--- Extracted data entries ---
════════

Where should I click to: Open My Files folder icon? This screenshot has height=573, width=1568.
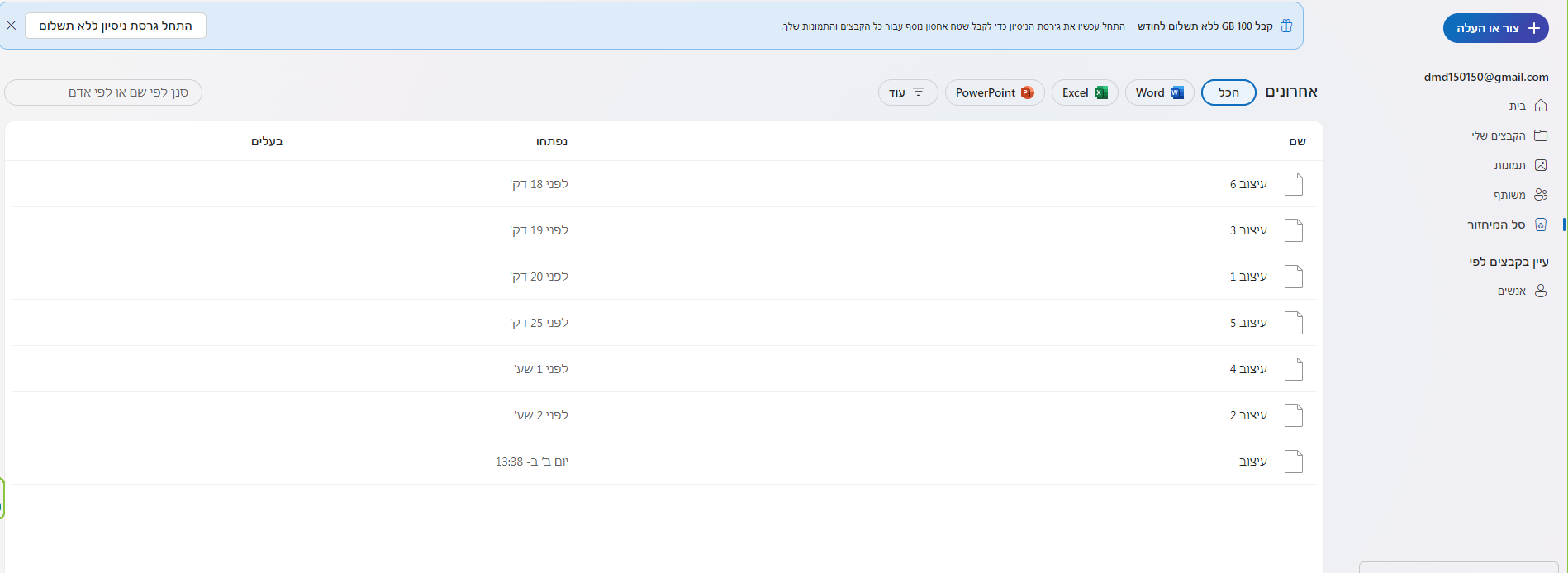point(1540,135)
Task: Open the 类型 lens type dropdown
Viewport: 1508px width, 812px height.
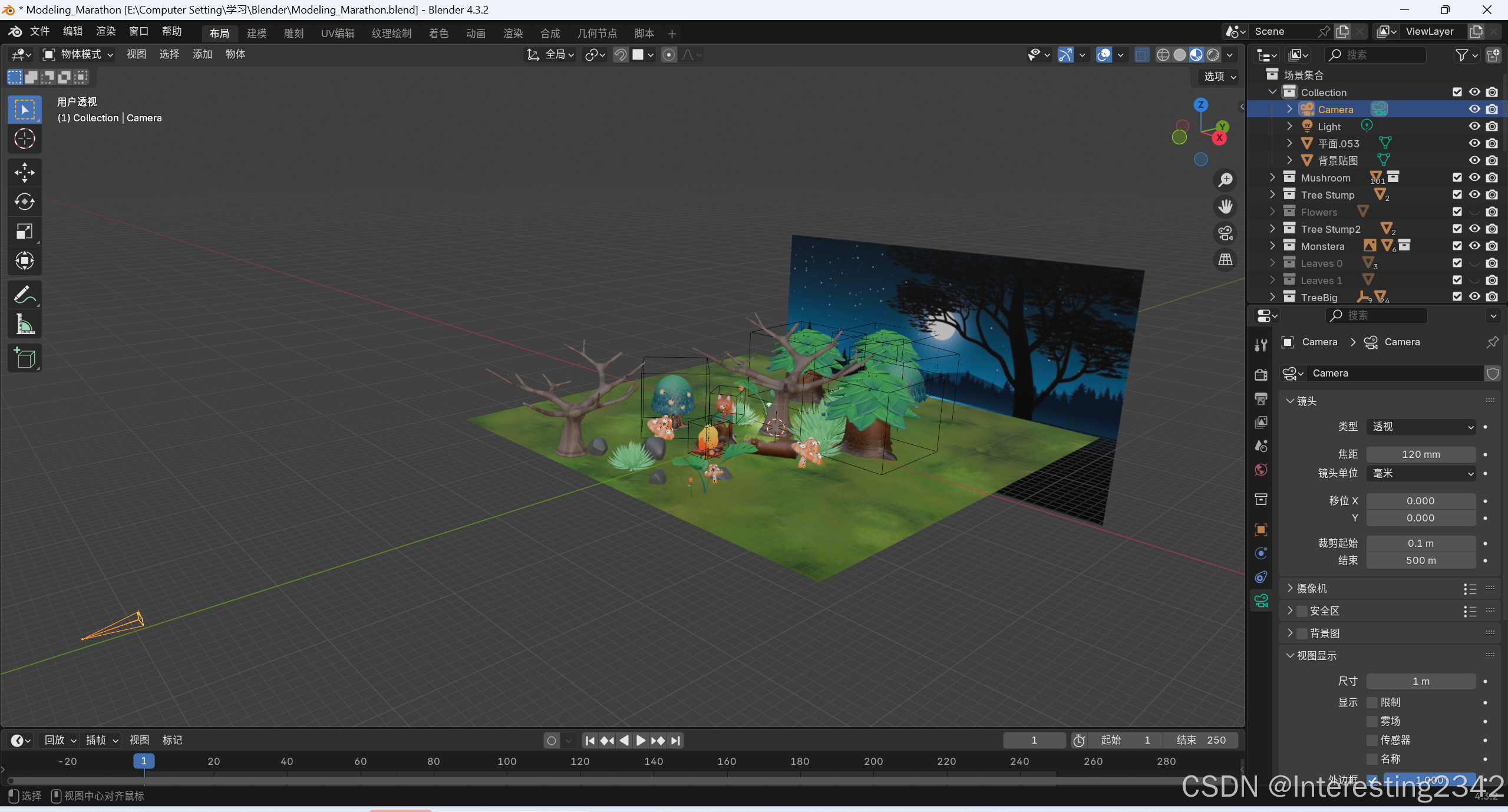Action: pyautogui.click(x=1421, y=426)
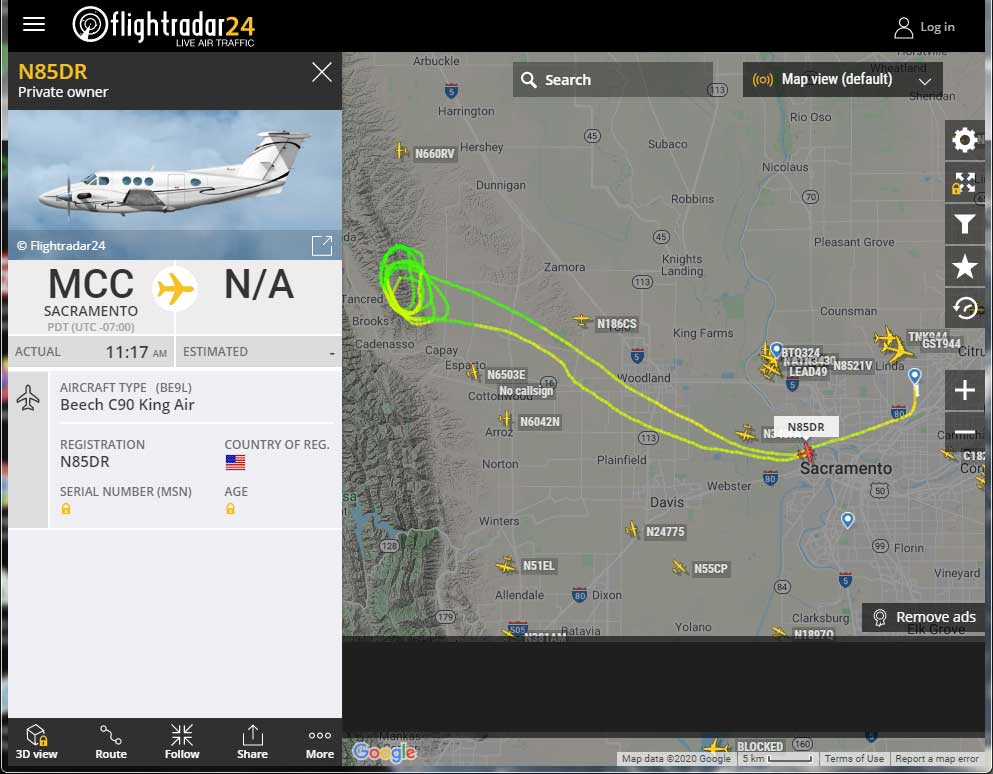Open 3D view of the flight
993x774 pixels.
tap(36, 742)
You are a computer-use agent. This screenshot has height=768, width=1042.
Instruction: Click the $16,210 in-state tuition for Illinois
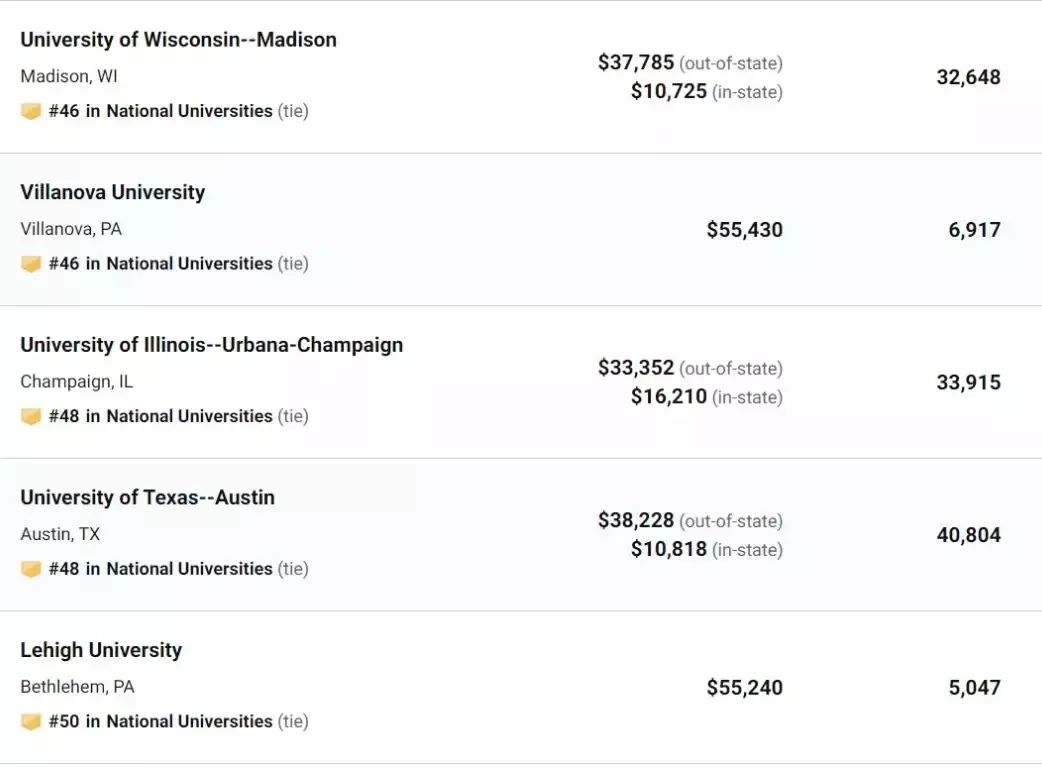pos(669,397)
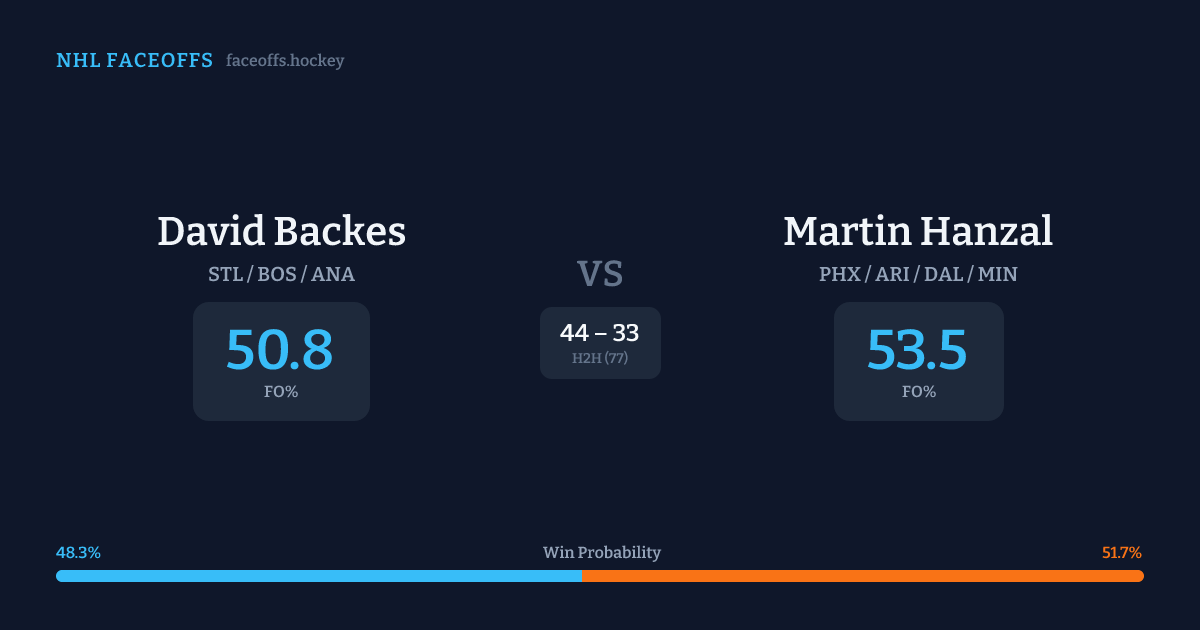Click the 44 – 33 head-to-head score

click(x=599, y=333)
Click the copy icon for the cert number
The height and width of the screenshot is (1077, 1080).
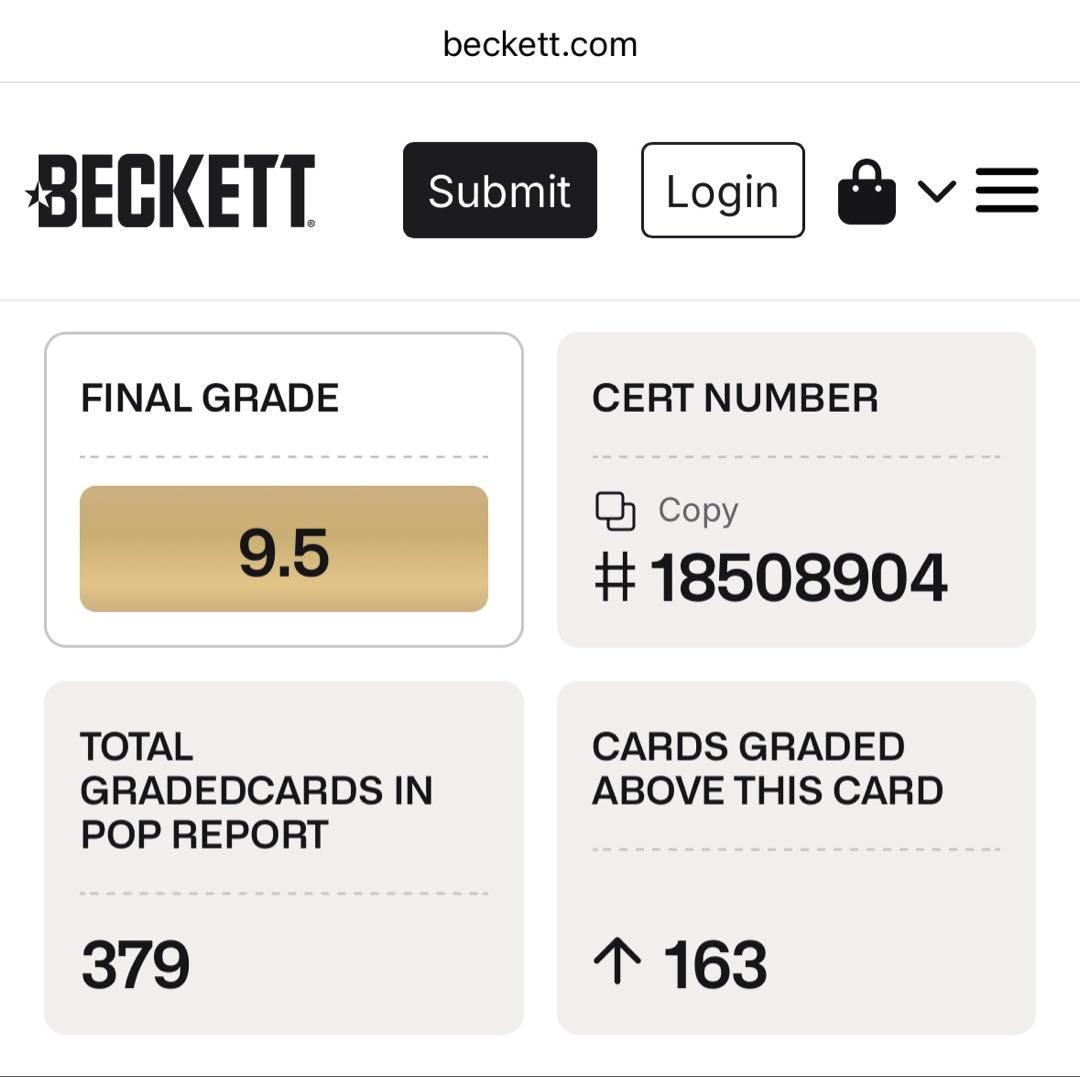pyautogui.click(x=615, y=511)
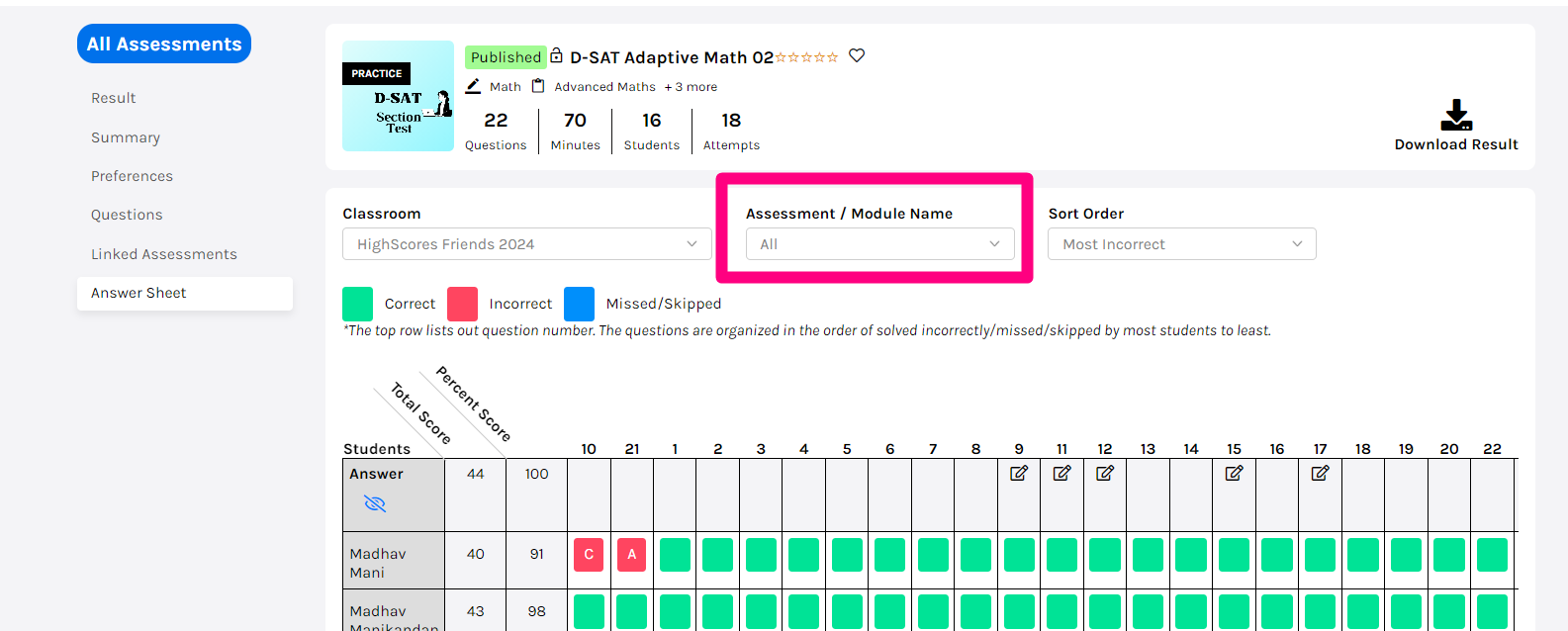Open edit icon under question 9
The height and width of the screenshot is (631, 1568).
[1018, 474]
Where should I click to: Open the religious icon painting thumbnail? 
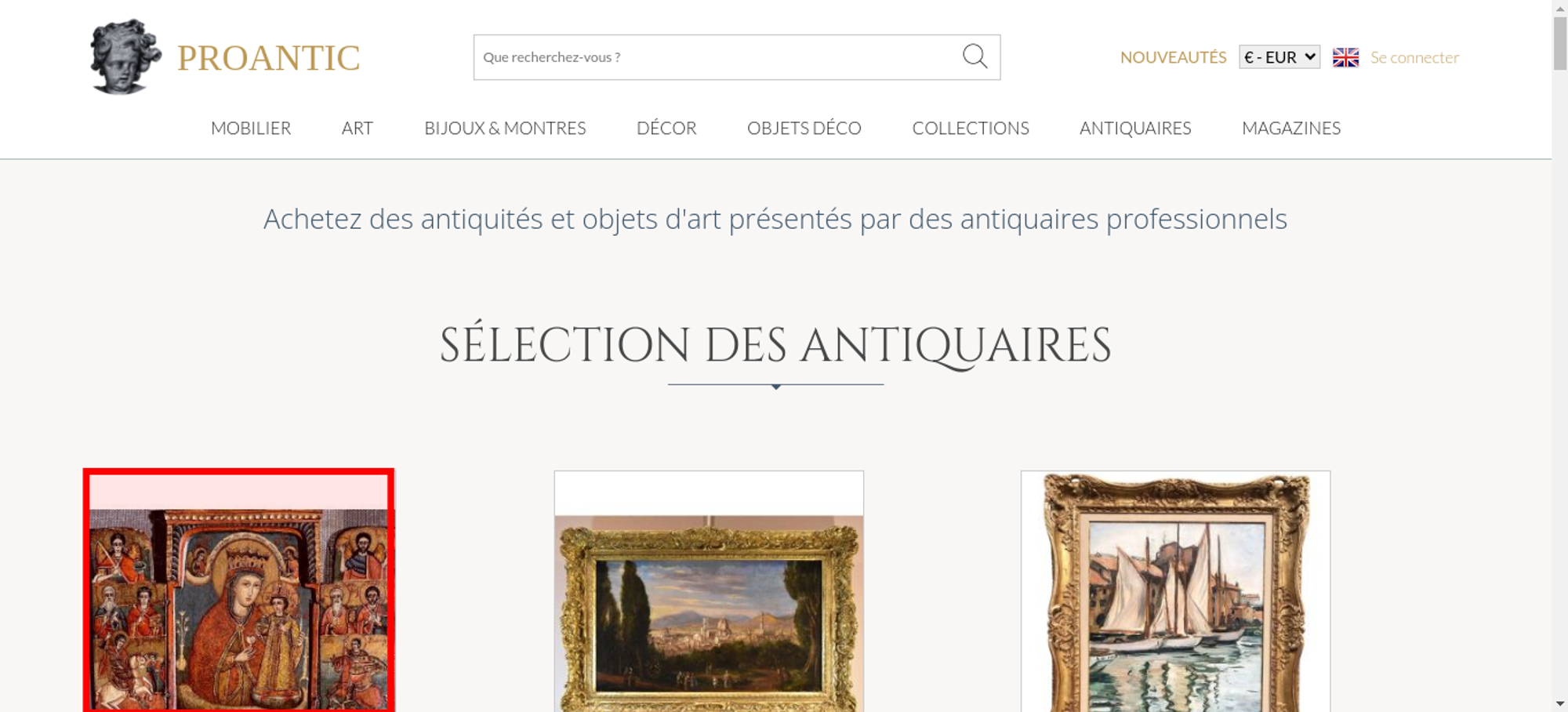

════════

Format every line of the records above as a numbered list, skipping blank lines and omitting the pictures.

1. Where should I click to: Open My Files folder icon? This screenshot has height=573, width=1568.
2. point(1540,135)
3. Task: Open the 类型 lens type dropdown
4. Viewport: 1508px width, 812px height.
5. Action: pyautogui.click(x=1421, y=426)
6. Open 3D view of the flight
7. 993x774 pixels.
8. tap(36, 742)
9. You are a computer-use agent. This screenshot has height=768, width=1042.
10. Instruction: Click the $16,210 in-state tuition for Illinois
11. pos(669,397)
12. Click the 44 – 33 head-to-head score
13. click(x=599, y=333)
14. Click the copy icon for the cert number
15. The height and width of the screenshot is (1077, 1080).
16. pyautogui.click(x=615, y=511)
17. Open edit icon under question 9
18. The height and width of the screenshot is (631, 1568).
19. [1018, 474]
20. Where should I click to: Open the religious icon painting thumbnail? 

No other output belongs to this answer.